There were probably a few other issues also contributing to the smell - like too much humidity and not enough air circulation - but I'm still hoping to come up with some dermestids again.


----------



## Anonymity82

Crickets smell horrible no matter what you do. They produce those smells in their waste and maybe the dermestids will help a little you're pretty much stuck with the stink if you want a cricket colony. The dubai roaches are more nutritious and less stinky, but A: I haven't been able to find anyone who will sell me one or 2 at a time and B: You really need to start a colony of those which would only come in handy if you have many critters (which I don't). I once found a fully grown black beetle in my cricket container and now I know what it was!! Thanks for the thread! I actually just found something moving in my scorp's substrate but it wasn't anywhere near it's wastes and I could barely make it out. If I had to make a guess I would say a little black wormy thing but I mean little. I lost it the second I tried to move the substrate the tiniest bit.


----------



## Tarantula_Tamer

T's eat them just as well as they eat crickets! thats one way to get rid of them, just make sure they get eaten right away.


----------



## 1Lord Of Ants1

These can also be lesser mealworms, I got them in with my dubia and they reproduce like no tomorrow. Leave 10 adults in, and 3 months later I have 10,000 larvae. Luckily, they're relatively harmless given the roaches have room to escape them (They mainly burrow down in the frass) and the populations aren't allowed to get out of control. They do a job cleaning up leftovers and the recently deseased, as well as a bonus snack for any other of my insects/vertebrates.

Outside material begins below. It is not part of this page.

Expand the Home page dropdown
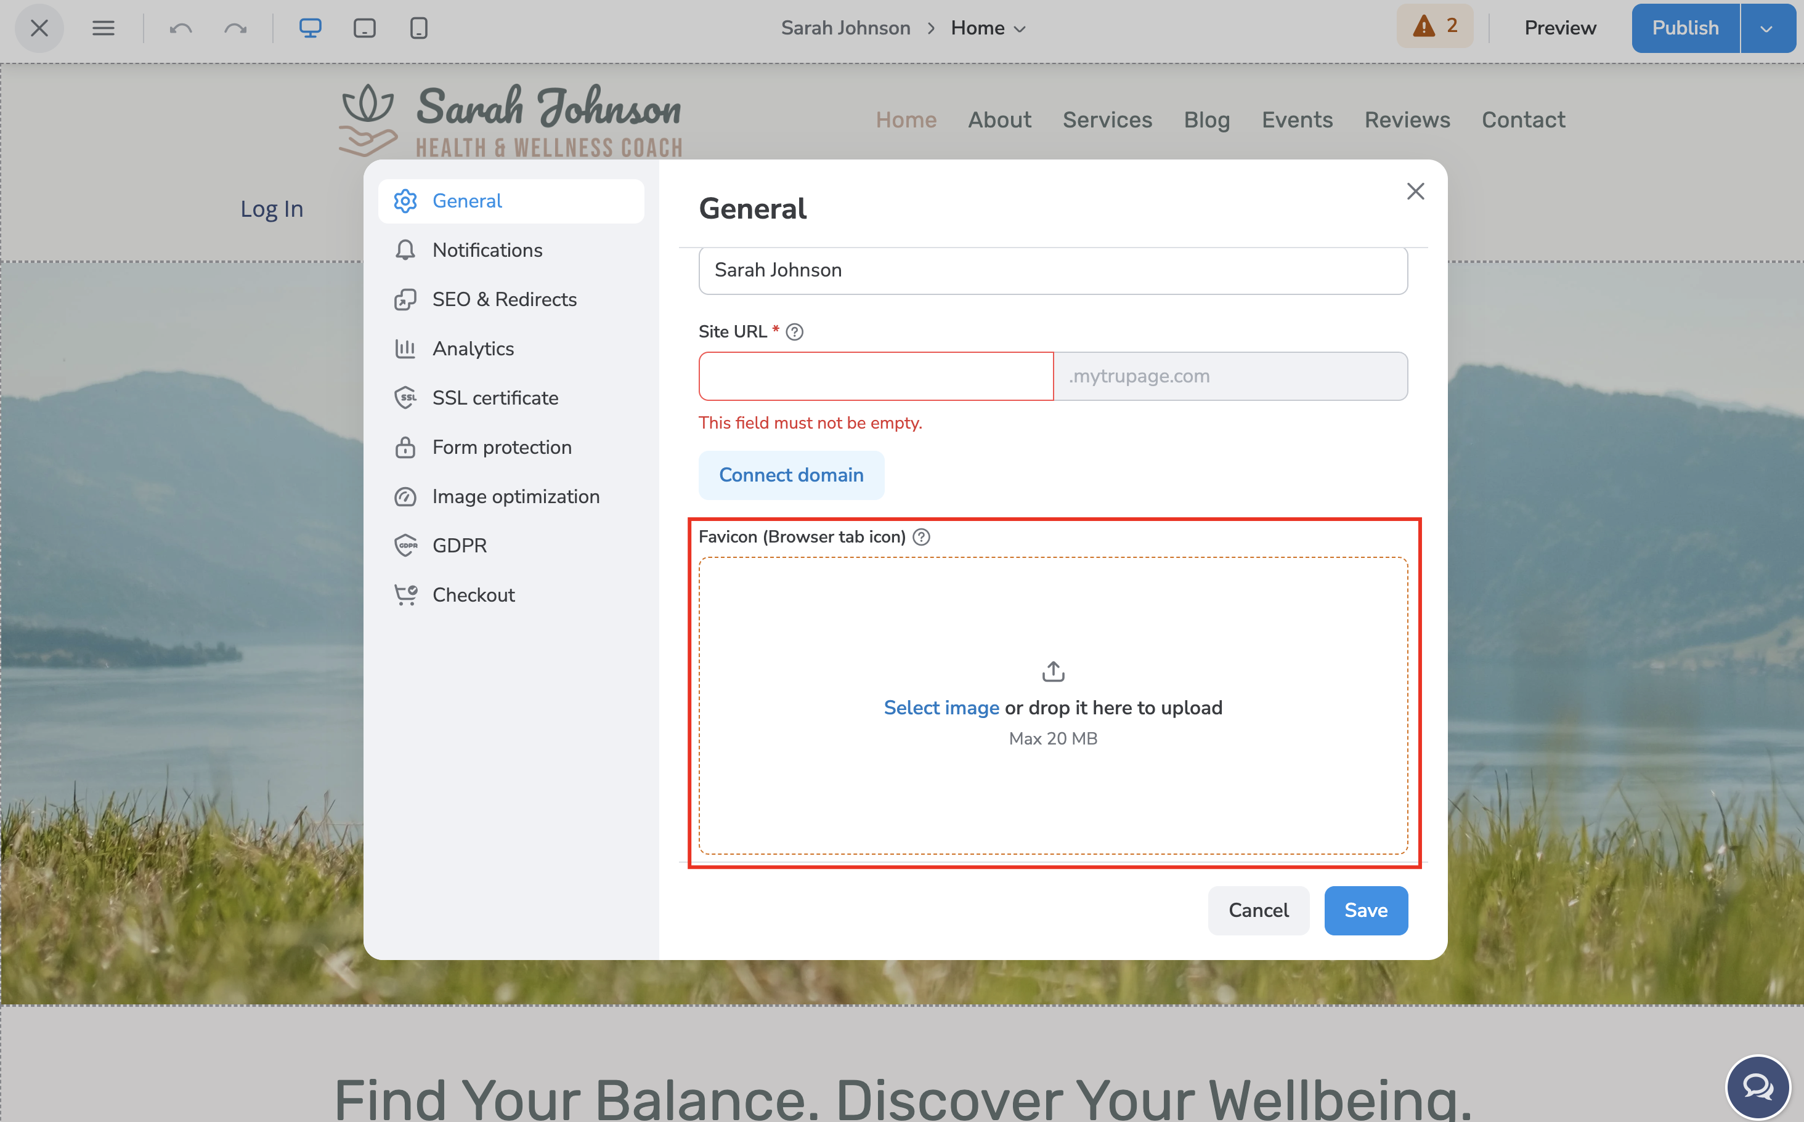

Here's a random pic off google...

http://www.roachcrossing.com/SDC15705.JPG

The adult beatles are about 5-6 mms, shiny, and are somewhat active.


----------



## JODECS

if I'm not mistaken these things are the culprit in invading my mealworm colony.. are the beetles black or red? small?


----------



## 1Lord Of Ants1

Yes, the older they are the darker in color they appear, like with mealworm beetles. They're pretty small, like I said above, about 5-6mms, or half a cm. Unfortunately they're almost immpossible to get rid of when established. They don't seem to do any harm in small numbers though, and the larvae serve the same purpose of regular mealworms, but for smaller animals.


----------